Barron nods. His foot presses the accelerator harder, and he veers into the fast lane. I don’t protest. At least he has something good to race back to.

Barron drops me in front of Strong House. I slide out of the car and stretch. Then I yawn slowly. It’s just barely nightfall. The last of the sun is still blazing on the horizon, making all the buildings look like they’re catching fire.

“Thanks for the ride,” I say.

“Okay, well,” he says, his voice full of impatience. “Sorry, but you’ve gotta scram. Call me when you talk to Mom—so long as it’s not tonight.”

I smirk and slam the car door. “Have fun on your date.”

“Byeee,” he says, and waves. As I head toward the dorm, I glance back at the parking lot. I keep expecting a sweep of headlights as he pulls out, but the Ferrari’s still there. He’s only rolled it forward a little. Is he seriously waiting until I get to the door of my dorm, like I’m a little kid who can’t be trusted to make it home after dark? Am I in some danger I don’t know about? I can’t think of a good reason for him to keep idling near the curb when he so obviously wanted to get going.

I walk into the building, my scheming brain still rearranging the puzzle pieces. It takes me until I get to the hallway, fishing for my dorm key in the back pocket of my jeans, before I stop abruptly.

He wanted me to get going.

I run into the common room, ignoring Chaiyawat Terweil’s cry of protest when I jump over the cords connecting his PlayStation to the television. Then I drop to my knees in front of the window. Peering out, half-hidden behind a dusty curtain, I watch as a figure steps out of shadow, walks to where Barron is waiting, and opens the passenger side door.

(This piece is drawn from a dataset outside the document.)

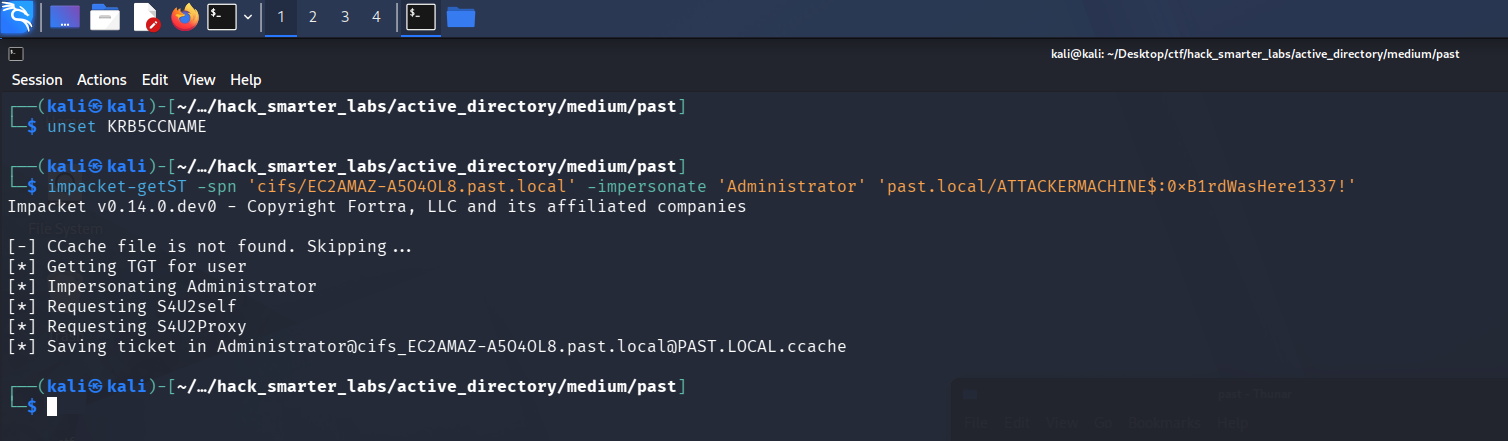The width and height of the screenshot is (1508, 441).
Task: Switch to workspace 1
Action: click(x=281, y=17)
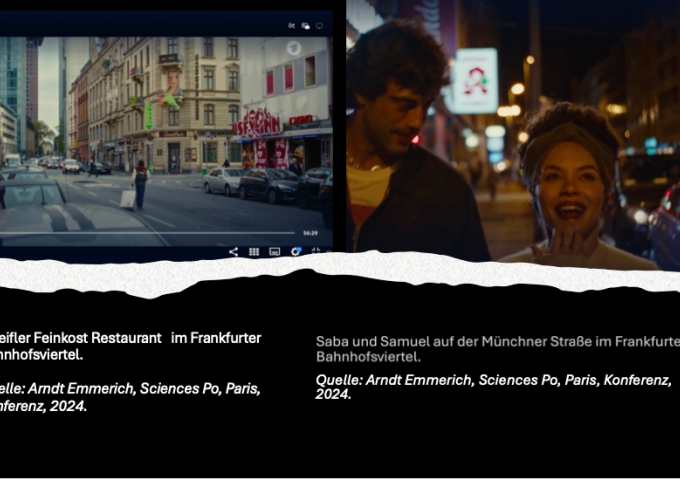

She’s not wearing her uniform, but I know her just the same.

Daneca.

Purple-tipped braids glowing under the streetlight. Heels a lot higher than anything I’ve ever seen her in—high enough for her to wobble as she bends down. There’s no reason on earth why she should glance back at the Wallingford campus like she’s afraid of someone seeing her, no reason for her to be getting into my brother’s car, no reason for her to be dressed like that, no reason that makes sense. No reason but one.

The boy she’s been dating is my brother.

CHAPTER EIGHT

THERE IS NO WAY I can tell Sam.

He’s in our dorm room, still looking pretty hung over, sipping on a can of coconut water. “Hey,” he says, rolling toward me on his cot. “Your grandfather is a madman, you know that? After we finished with the poker, he showed me a bunch of old photos. I thought they were going to be pictures of you as a kid, but no. They were vintage snapshots of burlesque ladies with no gloves. From back in the day.”

I force a grin. I’m still thinking about Daneca and my brother, wondering how many times she’s been out with Barron, wondering why she ever went out with him even once. It’s hard to concentrate. “You looked at porn with my grandfather?”